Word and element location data

Begin

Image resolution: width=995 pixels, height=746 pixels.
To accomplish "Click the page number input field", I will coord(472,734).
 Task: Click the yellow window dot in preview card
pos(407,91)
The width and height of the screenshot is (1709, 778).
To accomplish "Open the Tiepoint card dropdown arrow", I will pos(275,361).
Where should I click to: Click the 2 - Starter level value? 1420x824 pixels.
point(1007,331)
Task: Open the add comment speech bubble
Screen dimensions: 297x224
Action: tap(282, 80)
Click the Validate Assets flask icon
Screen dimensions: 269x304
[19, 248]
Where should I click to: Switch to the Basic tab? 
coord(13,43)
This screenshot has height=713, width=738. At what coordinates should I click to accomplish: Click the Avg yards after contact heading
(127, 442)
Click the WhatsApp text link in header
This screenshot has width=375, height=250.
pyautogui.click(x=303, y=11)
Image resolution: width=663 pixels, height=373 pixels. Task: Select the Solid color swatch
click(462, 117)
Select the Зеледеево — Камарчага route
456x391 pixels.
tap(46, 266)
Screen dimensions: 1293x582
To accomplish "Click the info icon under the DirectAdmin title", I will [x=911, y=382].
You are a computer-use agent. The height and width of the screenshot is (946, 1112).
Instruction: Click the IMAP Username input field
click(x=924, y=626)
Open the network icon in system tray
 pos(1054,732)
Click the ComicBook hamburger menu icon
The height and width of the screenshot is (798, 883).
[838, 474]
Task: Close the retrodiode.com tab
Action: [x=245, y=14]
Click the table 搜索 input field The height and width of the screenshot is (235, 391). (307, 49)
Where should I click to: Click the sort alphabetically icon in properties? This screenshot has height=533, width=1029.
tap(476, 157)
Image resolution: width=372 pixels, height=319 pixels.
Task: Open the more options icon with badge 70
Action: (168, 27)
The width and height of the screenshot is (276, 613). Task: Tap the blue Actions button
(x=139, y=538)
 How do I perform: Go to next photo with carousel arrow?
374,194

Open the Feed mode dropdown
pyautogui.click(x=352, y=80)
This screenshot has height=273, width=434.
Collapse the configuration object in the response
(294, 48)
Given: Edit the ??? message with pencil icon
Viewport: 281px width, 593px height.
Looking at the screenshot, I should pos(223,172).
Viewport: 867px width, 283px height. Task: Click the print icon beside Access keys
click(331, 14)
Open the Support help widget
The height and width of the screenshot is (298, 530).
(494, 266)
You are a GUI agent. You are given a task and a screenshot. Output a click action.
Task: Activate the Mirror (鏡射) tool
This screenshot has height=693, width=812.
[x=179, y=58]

End

Pull out each line of the listing that contains the string "agent" and copy it in full.

You are a computer-use agent. The height and width of the screenshot is (946, 1112).
You are a GUI agent. You are given a task and a screenshot. Output a click action.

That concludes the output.